Back then on the sand in Monte Carlo: The “worst defeat” for Boris Becker


Back then on the sand in Monte Carlo
The “worst defeat” for Boris Becker

Boris Becker has won almost everything in his tennis career. But never a tournament on clay. On April 30, 1995, he was closer than ever to this success – and, according to his own statement, experienced the worst defeat of his career. Which is then followed by $ 20,000.

Boris Becker has won a lot in his career: 49 tournaments, including three times at Wimbledon, twice the Australian and once the US Open. But he has often lost – and that’s part of life as a professional tennis player. His “worst defeat”, as Becker later called it, despite the bankruptcy in the 1991 Wimbledon final against Michael Stich, he conceded on April 30, 1995 in the Monte Carlo final. On the unloved ash place.

Becker had two match balls at the time, two chances for the first sand win of his successful career. And if the tennis gods had been on his side at the time, if his brutally risky second serve had flown into the field only a few centimeters earlier, then Becker would not have had to live with this flaw, which he could no longer compensate for by the end of his career in 1999: Among the 49 There is no tournament victory on clay.

Back then in the Principality, Becker was closer than ever before and never since.

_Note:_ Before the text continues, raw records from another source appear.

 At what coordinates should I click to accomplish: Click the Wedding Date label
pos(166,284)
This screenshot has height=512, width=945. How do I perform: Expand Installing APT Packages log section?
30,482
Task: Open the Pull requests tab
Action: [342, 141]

The first two sets against the Austrian Thomas Muster, at that time the outstanding player on clay, Becker won 6: 4, 7: 5. Muster was weakened from his semi-final against Andrea Gaudenzi from Italy, after which he had to be treated in hospital, but he was a fighter and Becker was his final opponent that day. Attaching was out of the question for samples.

It went in set four and there in the tiebreak. At 6: 4, Becker had match point on his own serve and narrowly missed his target. Muster got the set and finally – with 6-0 in the fifth – also the match, which annoyed Becker so much that he at least indirectly got involved in doping allegations. The ATP punished him for this with a fine of 20,000 US dollars, which Becker could probably get over at the time – unlike the missed chance.

Becker would really have liked to have won a clay court title, and in retrospect he wasn’t as bad as it seems. He was three times in the semifinals of the French Open, three times in the finals in Monte Carlo, and in Rome and Hamburg he was only missing one victory to triumph. He succeeded in doubles on clay alongside Michael Stich: in 1992 the German duo won gold at the Olympic Games in Barcelona.